Figli bulli ? Colpa dei genitori

bullismo

Come affrontare il bullismo adolescenziale? Secondo una ricerca svolta negli Stati Uniti, i genitori possono assumere un ruolo importante nel prevenire i comportamenti tipici "da bullo" nei propri figli. Lo studio è stato svolto da un team guidato dal dottor Rashmi Shetgiri, pediatra e ricercatore presso la University of Texas Southwestern Medical Center in collaborazione con il Children's Medical Center di Dallas ed è stato presentato ieri al Pediatric Academic Societies, la riunione annuale che si svolge a Vancouver, in Canada.

Secondo il medico, il primo passo è quello di "migliorare la comunicazione genitore-figlio". Di conseguenza "il coinvolgimento dei genitori nella vita dei figli potrebbe avere un impatto sostanziale sul bullismo".

Per dimostrare quanto sia importante il ruolo dei genitori in questo ambito, il team di ricercatori ha analizzato i dati del National Survey of Children's Health per l'anno 2007. Tra le 45.897 domande rivolte ai genitori con figli dai 10 ai 17 anni vi era quella in cui si chiedeva loro se i propri pargoli fossero bulli o mostrassero qualche forma di cattiveria nei confronti degli altri.

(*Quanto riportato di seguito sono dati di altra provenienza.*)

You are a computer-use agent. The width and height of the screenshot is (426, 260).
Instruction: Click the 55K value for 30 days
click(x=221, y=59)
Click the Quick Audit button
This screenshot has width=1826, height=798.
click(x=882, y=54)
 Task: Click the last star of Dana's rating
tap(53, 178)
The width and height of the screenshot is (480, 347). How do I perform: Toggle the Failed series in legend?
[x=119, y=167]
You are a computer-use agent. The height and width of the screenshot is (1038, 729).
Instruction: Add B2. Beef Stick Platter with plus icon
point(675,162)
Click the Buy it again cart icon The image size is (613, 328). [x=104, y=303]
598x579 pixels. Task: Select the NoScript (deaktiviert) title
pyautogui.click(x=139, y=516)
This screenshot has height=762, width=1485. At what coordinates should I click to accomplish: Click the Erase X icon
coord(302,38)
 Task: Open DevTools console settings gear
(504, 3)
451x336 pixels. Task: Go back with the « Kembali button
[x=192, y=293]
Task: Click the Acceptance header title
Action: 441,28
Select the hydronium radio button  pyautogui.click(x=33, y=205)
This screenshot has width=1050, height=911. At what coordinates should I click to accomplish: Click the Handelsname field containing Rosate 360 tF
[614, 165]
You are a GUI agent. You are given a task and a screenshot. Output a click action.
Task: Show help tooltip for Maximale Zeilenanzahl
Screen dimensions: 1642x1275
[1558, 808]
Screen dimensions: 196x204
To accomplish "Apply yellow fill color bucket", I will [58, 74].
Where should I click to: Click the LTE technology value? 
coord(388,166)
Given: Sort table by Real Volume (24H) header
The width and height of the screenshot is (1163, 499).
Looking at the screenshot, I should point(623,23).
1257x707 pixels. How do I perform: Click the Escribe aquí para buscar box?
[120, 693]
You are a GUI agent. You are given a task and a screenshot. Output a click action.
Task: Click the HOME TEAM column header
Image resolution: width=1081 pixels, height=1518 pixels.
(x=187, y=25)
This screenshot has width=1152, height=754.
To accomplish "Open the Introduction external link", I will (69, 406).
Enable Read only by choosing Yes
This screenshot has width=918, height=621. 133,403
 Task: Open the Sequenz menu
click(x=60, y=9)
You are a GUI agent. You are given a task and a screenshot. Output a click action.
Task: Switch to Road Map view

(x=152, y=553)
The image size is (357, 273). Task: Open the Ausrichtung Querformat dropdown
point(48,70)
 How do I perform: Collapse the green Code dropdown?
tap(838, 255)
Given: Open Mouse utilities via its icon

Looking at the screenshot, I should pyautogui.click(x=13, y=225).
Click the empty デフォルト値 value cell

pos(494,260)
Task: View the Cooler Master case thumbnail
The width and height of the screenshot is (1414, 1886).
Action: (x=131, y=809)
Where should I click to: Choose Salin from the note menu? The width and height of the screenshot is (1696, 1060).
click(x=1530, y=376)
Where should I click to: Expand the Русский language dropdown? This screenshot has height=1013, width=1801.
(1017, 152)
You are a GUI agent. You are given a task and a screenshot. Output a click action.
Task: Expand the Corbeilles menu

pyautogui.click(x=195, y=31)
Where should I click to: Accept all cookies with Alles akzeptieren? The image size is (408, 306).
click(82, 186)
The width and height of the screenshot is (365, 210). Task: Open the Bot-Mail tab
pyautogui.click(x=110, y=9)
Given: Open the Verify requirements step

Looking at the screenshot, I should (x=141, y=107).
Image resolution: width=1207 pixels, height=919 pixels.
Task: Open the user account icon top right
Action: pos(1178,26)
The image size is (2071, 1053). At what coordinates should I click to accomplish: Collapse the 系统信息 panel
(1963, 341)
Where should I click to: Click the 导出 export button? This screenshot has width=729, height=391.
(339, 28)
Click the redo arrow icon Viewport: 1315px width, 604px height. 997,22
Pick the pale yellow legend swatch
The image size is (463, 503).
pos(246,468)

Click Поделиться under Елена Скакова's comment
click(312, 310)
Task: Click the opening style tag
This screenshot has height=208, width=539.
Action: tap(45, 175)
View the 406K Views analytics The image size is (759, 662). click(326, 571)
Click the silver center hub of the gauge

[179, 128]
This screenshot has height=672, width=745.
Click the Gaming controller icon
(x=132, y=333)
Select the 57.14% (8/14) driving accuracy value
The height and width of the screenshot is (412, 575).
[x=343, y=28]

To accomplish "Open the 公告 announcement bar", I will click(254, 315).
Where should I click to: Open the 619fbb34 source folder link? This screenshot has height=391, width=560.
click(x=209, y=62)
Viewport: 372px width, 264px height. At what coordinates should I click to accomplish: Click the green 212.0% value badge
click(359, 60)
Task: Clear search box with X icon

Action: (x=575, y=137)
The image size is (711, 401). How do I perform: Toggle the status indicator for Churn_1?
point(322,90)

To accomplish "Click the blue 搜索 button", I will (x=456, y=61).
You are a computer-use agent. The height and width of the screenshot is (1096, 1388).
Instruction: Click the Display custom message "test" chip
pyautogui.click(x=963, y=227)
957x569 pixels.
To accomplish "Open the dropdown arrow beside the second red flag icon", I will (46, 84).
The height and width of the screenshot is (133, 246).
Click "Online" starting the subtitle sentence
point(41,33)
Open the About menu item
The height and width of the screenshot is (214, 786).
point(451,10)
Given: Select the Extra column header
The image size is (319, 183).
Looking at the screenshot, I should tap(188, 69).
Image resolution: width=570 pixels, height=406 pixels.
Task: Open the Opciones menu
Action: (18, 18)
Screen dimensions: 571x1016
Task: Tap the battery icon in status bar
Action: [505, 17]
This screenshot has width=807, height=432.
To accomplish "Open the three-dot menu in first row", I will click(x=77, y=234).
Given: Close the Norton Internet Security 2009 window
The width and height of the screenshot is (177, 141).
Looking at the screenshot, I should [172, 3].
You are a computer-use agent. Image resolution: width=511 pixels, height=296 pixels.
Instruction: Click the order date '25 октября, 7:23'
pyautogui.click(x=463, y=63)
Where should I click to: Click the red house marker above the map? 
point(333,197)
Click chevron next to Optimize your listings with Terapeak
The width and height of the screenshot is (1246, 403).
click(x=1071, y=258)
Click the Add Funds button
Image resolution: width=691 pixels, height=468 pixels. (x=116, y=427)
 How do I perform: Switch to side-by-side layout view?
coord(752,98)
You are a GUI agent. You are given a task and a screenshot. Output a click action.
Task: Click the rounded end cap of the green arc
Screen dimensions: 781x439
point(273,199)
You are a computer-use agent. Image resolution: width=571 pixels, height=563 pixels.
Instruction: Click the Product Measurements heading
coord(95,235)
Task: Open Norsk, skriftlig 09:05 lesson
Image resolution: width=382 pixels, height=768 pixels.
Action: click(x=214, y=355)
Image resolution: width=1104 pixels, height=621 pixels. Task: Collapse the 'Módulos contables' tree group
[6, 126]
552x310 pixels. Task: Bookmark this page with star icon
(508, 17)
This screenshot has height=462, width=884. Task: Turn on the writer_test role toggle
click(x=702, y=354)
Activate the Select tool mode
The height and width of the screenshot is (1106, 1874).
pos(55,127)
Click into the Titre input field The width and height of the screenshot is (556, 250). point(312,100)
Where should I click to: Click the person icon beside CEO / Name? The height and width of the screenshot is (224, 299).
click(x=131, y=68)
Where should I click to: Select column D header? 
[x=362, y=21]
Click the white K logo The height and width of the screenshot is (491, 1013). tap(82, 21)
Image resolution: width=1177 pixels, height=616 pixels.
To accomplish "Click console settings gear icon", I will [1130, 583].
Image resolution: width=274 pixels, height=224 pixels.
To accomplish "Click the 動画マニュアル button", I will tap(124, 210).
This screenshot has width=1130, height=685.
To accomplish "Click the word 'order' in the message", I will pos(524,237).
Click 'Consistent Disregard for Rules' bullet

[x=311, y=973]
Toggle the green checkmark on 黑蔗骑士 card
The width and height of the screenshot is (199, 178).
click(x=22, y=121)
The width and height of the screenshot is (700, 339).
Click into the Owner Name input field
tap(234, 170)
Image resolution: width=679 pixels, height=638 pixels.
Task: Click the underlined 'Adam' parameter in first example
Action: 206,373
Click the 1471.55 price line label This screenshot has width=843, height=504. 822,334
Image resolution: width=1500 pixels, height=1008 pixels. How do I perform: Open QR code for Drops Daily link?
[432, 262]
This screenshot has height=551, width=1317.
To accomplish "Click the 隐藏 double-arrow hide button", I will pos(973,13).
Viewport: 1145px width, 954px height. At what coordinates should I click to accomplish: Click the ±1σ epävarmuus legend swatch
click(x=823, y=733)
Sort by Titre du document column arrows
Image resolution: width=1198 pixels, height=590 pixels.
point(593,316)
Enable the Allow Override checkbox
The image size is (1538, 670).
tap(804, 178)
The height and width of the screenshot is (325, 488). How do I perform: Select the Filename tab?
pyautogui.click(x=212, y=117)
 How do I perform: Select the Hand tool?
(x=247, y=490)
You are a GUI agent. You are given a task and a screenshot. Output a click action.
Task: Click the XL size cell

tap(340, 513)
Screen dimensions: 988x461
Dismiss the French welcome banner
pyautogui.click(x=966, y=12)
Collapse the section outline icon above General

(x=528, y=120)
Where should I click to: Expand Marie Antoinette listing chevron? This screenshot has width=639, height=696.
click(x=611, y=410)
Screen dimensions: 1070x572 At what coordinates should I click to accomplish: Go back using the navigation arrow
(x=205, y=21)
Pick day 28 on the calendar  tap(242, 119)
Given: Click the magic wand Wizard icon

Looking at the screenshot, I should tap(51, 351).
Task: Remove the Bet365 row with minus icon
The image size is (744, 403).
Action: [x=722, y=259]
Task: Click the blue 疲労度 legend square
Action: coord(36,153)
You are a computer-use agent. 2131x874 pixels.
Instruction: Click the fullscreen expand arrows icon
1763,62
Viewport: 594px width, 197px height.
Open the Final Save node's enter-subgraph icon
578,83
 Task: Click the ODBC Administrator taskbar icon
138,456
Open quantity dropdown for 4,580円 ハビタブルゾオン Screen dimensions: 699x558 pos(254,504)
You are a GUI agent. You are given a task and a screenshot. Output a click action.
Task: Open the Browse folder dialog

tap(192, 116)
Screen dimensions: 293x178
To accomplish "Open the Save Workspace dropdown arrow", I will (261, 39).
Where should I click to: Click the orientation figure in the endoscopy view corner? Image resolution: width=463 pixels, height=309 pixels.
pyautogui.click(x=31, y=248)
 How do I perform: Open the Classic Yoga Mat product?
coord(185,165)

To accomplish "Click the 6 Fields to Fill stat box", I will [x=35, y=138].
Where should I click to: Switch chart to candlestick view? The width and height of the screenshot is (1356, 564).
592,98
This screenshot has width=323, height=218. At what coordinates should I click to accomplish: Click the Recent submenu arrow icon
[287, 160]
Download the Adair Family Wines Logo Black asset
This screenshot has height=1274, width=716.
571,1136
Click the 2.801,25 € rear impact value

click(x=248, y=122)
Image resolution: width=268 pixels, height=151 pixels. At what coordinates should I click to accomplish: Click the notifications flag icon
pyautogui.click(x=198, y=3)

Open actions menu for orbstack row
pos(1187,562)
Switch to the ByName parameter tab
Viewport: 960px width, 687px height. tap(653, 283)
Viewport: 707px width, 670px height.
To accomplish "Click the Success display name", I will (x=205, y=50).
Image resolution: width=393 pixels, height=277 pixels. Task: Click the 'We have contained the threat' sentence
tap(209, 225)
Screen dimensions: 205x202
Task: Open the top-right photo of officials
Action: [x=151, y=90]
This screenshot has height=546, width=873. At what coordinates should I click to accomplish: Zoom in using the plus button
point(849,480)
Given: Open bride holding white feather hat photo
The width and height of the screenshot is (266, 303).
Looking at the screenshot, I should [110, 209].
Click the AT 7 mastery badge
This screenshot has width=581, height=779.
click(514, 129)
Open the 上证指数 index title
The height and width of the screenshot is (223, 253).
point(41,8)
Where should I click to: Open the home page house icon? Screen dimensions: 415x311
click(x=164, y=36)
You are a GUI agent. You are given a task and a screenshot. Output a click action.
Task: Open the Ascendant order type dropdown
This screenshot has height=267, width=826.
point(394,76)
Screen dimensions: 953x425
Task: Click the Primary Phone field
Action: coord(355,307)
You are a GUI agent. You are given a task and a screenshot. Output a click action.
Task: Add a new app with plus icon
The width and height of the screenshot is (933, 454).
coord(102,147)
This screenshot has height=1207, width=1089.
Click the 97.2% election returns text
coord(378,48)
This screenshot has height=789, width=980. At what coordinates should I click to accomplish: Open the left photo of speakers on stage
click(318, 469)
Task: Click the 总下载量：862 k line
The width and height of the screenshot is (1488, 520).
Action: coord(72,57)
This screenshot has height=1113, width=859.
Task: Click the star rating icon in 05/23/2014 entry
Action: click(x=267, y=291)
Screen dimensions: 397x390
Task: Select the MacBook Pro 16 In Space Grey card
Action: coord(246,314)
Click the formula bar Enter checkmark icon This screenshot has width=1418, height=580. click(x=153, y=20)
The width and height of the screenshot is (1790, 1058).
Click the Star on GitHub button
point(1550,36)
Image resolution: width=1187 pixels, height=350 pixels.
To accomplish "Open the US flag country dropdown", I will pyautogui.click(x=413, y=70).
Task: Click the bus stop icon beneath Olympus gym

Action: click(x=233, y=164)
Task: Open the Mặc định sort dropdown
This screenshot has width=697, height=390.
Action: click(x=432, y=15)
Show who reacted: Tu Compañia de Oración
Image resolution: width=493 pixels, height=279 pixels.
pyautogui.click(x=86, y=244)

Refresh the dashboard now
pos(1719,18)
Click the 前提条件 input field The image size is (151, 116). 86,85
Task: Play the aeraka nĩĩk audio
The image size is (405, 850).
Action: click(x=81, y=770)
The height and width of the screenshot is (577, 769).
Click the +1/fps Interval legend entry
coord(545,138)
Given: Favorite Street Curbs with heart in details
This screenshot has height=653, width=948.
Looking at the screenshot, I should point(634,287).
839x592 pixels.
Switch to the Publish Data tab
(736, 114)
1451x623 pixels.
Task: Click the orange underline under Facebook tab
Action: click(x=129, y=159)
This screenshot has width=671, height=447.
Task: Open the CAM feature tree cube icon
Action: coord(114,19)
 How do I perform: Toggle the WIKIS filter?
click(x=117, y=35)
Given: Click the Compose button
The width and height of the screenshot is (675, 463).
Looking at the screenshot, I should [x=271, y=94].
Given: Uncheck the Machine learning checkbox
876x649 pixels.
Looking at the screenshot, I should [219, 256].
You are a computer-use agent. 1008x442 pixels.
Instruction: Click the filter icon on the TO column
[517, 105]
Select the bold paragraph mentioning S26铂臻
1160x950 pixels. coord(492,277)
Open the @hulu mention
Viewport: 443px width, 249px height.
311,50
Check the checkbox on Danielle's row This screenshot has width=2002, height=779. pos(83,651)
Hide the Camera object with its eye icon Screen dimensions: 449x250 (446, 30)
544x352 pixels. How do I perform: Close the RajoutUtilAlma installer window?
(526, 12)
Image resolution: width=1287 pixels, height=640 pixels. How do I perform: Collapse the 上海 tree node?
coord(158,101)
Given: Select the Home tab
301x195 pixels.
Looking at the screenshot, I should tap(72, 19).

Così i ricercatori hanno identificato i fattori che provocano un aumentato o una riduzione della tendenza del bambino a trasformarsi in un prepotente. I risultati hanno evidenziato una prevalenza del bullismo del 15%. Tra i fattori che maggiormente lo influenzano vi sono: emotività, problemi comportamentali e problemi di salute mentale della madre. Un'altra caratteristica negativa comune ai genitori era quella di arrabbiarsi con il loro bambino di frequente.

Ma ci sono anche delle situazioni positive che influiscono nella diminuzione del rischio di avere un figlio "bullo". Ad esempio i bambini più grandi, o quelli che vivono in una casa dove la principale lingua parlata non è l'inglese e ancora coloro che fanno regolarmente i compiti hanno meno probabilità di diventare bulli.Ed ecco infine l'influenza dei genitori: coloro i quali hanno condiviso idee e parlato con il proprio bambino, insieme a quelli che hanno incontrato la maggior parte dei suoi amici, possono dormire sonni tranquilli.

Dialogo e condivisione prima di tutto, dunque, Afferma Shetgiri: "I genitori possono anche lavorare con i fornitori di assistenza sanitaria per verificare eventuali problemi emotivi o comportamentali che influiscono sui figli, così come sulla propria salute mentale". E aggiunge: "Infine, i genitori possono usufruire di programmi rivolti ai genitori, che possono aiutarli a prendere coscienza e a gestire i sentimenti negativi, come la rabbia, e rispondere al bambino in modo non aggressivo".